Here Xij denotes the jth individual's age at the ith measurement; BMIij denotes the jth individual's BMI at age Xij; and tj denotes the number of time points for which we have BMI values on the jth individual. The value of BMIij is computed, again following the model described in the simulation as BMIij = Wij/Hij2, where Wij denotes jth individual's weight in kilograms and Hij denotes the jth individual's height in meters at the ith time point observed. Ordinary least-squares regression resulted in estimates of βj for each of our subjects. We treated an individual as "missing" slope information if he had too few measurements. Individuals in Cohort 1 with less than three measurements were treated as missing. Individuals in Cohort 2 with less than two measurements were treated as missing. Cohort 1 has 21 time points with two-year intervals and Cohort 2 has five time points with eight- or four-year intervals. We then defined individuals as "Obese" if βj ≥ b90 and "Normal" if βj < b90, where b90 denotes the 90th percentile of the slopes observed in each replicate being analyzed.
The second disease-related phenotype considered here is the maximum of jth individual's BMI over all ages (Max BMI). We defined individuals as "High" if Max BMI ≥ m90 and "Normal" if Max BMI < m90, where m90 denotes the 90th percentile of the Max BMI values observed in each replicate being analyzed. The third phenotype is "Hypertension." Individuals defined as "affected" are those with diastolic BP ≥ 90 and/or systolic BP ≥ 140, and "Normal" are those having diastolic BP < 90 and systolic BP < 140.
Methods of linkage analysis
Single-point linkage analysis was done for the two markers closest to the two genes S1 and S2, and for five unlinked markers. One marker linked to S1 is 11g6 and the other, linked to S2, is 7g7. We also considered five unlinked markers on chromosomes 2, 4, 6, 8, and 10 (2g5, 4g4, 6g3, 8g2, 10g1), on which none of the disease genes were located.
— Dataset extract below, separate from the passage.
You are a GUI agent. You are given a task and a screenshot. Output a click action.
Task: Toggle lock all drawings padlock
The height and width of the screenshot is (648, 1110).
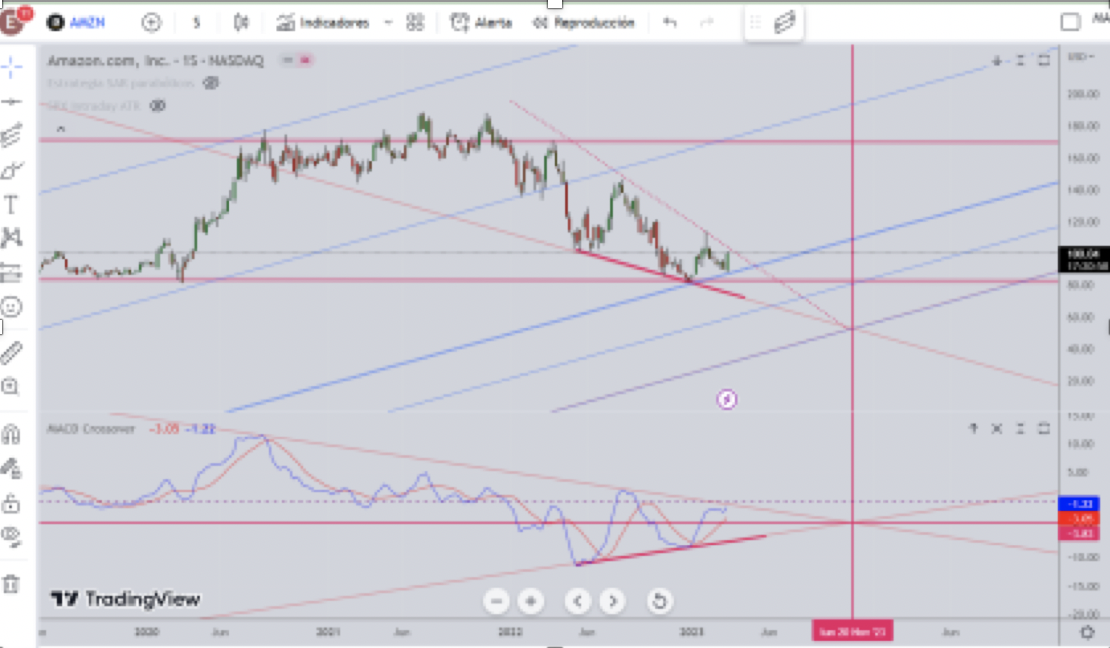pyautogui.click(x=11, y=504)
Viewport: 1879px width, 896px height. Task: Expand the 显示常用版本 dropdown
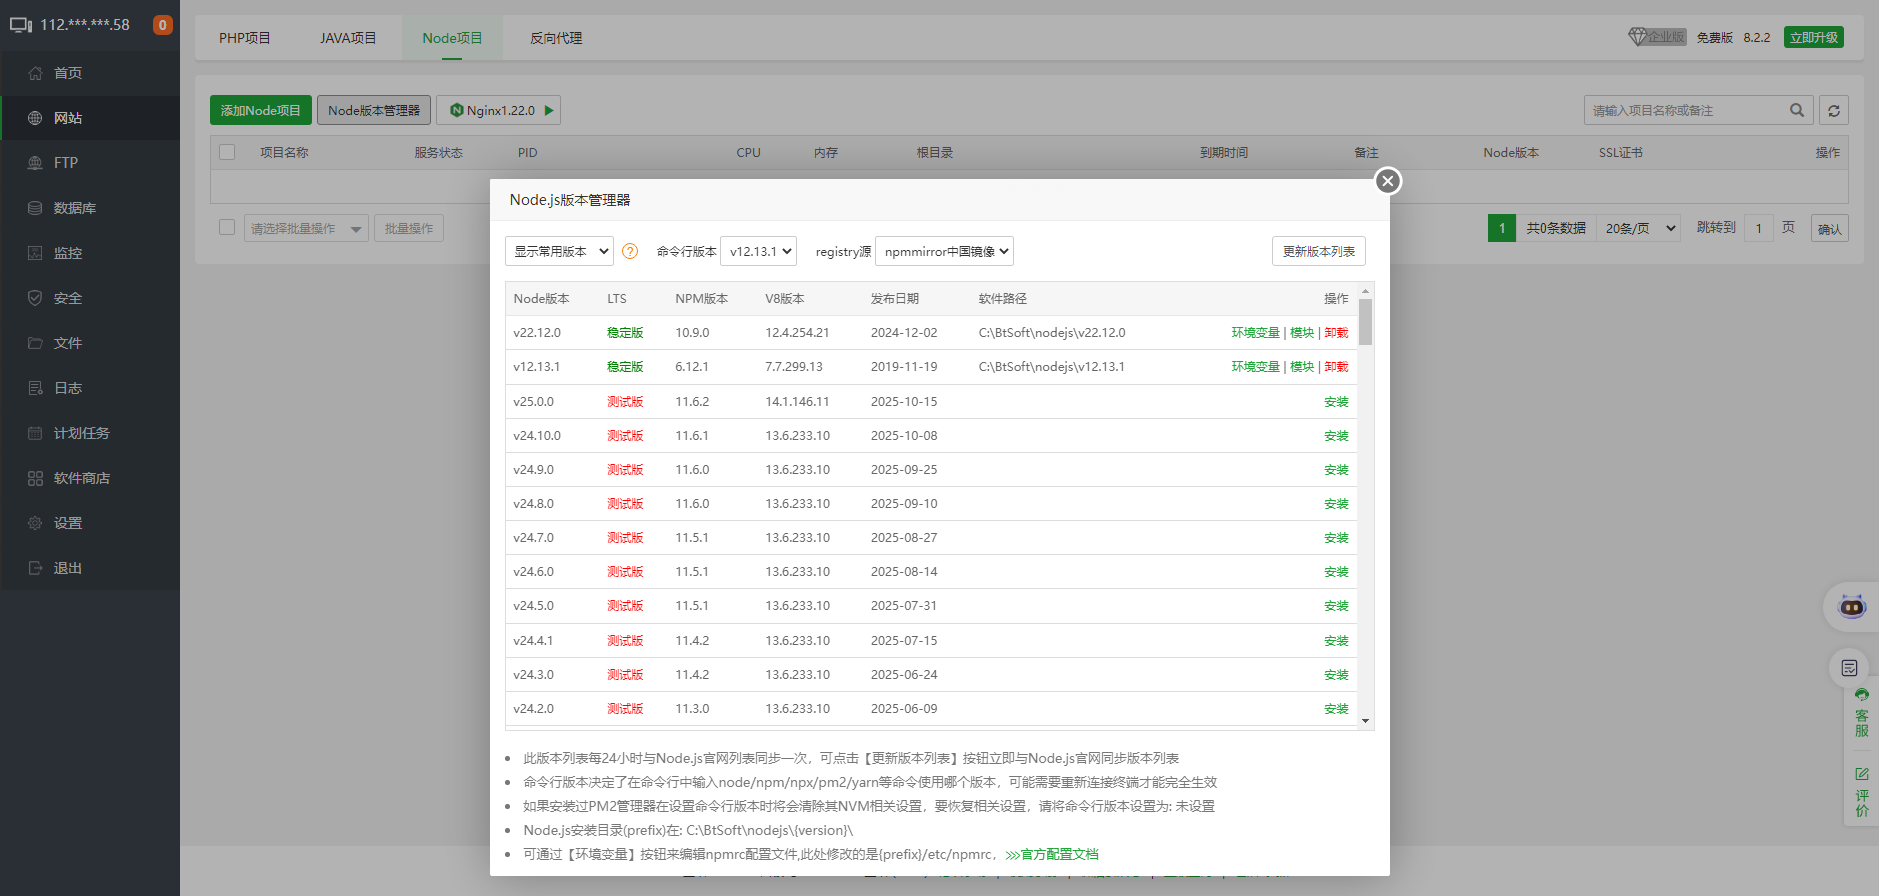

We used the linkage test specified on Abreu et al. . We obtained a value "HLOD-D" by maximizing over all values of the recombination fraction and heterogeneity parameter assuming disease allele frequency 0.01 and dominance with penetrance 0.5. Then we obtained a value "HLOD-R" by maximizing over all values of the recombination fraction and heterogeneity parameter assuming disease allele frequency 0.01 and recessive model with penetrance 0.5. The test statistic HLOD2 was obtained as the maximum of HLOD-D and HLOD-R. Also, for the comparison, we considered LOD2, the maximum of LOD-D and LOD-R using the same two analysis models without heterogeneity parameter. To calculate HLOD values, we used HOMOG program combining with LINKAGE package.
Power of HLOD2 and LOD2 test for three phenotypes Critical values of 0.947 for HLOD2 and 0.730 for LOD2 are used for both of markers.
There are several possible explanations for the low power to detect linkage observed here. The most likely one is that we lose power by dichotomizing the values rather than analyzing these traits as quantitative phenotypes using model-free methods. Second, even though we are focusing on the slope itself, which is the direct product of the gene, we do have error in our estimate of an individuals' slope due to the combination of random noises in the simulations models.
The overall power values for HLOD2 analysis are quiet low in the case of the analysis of dichotomized BMI slope values and dichotomized BMI values. However, they are higher than those obtained using the hypertension phenotype.